--- RECORDS FOR THE EXERCISE Enclosed Below ---

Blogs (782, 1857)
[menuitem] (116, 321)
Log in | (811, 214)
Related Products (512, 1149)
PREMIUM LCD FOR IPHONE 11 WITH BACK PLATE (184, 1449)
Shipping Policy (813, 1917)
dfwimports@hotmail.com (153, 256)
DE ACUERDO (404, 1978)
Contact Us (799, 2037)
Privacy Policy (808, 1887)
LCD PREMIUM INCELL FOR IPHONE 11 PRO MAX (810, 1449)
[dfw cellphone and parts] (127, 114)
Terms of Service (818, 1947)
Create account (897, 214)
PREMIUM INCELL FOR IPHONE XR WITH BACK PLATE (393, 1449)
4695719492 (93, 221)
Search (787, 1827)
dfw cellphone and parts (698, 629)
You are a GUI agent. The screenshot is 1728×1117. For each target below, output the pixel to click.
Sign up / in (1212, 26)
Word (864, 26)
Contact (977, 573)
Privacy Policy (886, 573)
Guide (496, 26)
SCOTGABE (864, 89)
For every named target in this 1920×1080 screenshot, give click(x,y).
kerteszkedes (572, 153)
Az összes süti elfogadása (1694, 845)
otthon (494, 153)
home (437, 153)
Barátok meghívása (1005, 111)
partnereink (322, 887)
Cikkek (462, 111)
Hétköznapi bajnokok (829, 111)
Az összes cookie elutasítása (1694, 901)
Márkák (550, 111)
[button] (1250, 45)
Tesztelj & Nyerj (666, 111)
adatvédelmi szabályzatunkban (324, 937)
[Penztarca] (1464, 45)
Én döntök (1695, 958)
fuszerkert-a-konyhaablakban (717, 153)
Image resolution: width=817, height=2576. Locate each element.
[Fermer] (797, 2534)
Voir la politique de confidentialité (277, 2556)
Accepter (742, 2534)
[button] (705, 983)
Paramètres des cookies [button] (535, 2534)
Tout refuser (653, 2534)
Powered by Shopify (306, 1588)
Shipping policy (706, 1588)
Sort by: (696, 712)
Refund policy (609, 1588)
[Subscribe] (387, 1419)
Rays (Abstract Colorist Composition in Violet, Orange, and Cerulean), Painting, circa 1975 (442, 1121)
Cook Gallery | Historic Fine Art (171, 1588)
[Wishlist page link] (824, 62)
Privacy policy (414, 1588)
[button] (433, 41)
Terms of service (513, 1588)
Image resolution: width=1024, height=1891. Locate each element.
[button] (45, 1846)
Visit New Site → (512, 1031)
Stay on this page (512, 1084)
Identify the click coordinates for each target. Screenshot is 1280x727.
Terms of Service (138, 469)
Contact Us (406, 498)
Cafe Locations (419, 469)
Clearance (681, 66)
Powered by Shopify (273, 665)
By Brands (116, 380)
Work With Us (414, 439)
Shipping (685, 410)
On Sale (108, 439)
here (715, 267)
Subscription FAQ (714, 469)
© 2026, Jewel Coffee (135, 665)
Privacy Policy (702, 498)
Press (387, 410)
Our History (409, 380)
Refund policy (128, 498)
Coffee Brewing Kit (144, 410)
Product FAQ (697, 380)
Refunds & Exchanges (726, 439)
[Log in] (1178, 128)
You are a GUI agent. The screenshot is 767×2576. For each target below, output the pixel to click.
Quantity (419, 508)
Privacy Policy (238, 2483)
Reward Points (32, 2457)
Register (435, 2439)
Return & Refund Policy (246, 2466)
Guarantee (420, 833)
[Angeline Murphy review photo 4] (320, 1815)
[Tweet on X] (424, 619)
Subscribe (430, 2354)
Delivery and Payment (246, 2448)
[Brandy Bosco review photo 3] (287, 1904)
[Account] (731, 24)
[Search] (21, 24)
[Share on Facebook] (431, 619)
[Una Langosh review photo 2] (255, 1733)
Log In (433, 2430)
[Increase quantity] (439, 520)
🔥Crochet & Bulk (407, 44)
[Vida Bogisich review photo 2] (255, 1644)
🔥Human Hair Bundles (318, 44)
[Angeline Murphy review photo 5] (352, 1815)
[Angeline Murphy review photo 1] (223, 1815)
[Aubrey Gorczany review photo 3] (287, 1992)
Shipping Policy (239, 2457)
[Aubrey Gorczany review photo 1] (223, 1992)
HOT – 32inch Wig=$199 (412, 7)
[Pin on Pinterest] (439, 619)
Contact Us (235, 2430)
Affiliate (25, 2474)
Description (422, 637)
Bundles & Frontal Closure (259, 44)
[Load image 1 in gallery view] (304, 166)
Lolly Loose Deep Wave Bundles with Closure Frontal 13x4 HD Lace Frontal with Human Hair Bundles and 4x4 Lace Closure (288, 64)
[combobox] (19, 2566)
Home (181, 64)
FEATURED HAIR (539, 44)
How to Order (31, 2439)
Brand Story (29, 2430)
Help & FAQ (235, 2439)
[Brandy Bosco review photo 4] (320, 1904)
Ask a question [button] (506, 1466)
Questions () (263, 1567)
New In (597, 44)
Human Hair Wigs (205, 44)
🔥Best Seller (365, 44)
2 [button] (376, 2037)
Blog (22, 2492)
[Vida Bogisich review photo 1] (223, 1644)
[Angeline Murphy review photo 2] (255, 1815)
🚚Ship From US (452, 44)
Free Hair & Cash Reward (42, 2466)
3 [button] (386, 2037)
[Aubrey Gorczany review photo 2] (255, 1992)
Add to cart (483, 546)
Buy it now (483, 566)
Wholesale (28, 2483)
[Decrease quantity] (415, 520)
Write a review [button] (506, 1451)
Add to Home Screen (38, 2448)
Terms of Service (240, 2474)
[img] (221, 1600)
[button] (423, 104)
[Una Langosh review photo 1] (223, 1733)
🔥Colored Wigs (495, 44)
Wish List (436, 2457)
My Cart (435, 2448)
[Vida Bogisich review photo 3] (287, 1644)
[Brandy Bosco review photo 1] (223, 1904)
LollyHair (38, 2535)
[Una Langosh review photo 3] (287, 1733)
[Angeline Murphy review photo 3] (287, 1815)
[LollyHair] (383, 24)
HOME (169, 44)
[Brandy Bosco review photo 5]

--- End of Enclosed RECORDS FOR THE EXERCISE ---

## [EXERCISE PROMPT]
Give back exactly the lines from the line holding "[Una Langosh review photo 3] (287, 1733)" through the last line of the listing, including both.

## [WRITTEN SOLUTION]
[Una Langosh review photo 3] (287, 1733)
[Angeline Murphy review photo 3] (287, 1815)
[LollyHair] (383, 24)
HOME (169, 44)
[Brandy Bosco review photo 5]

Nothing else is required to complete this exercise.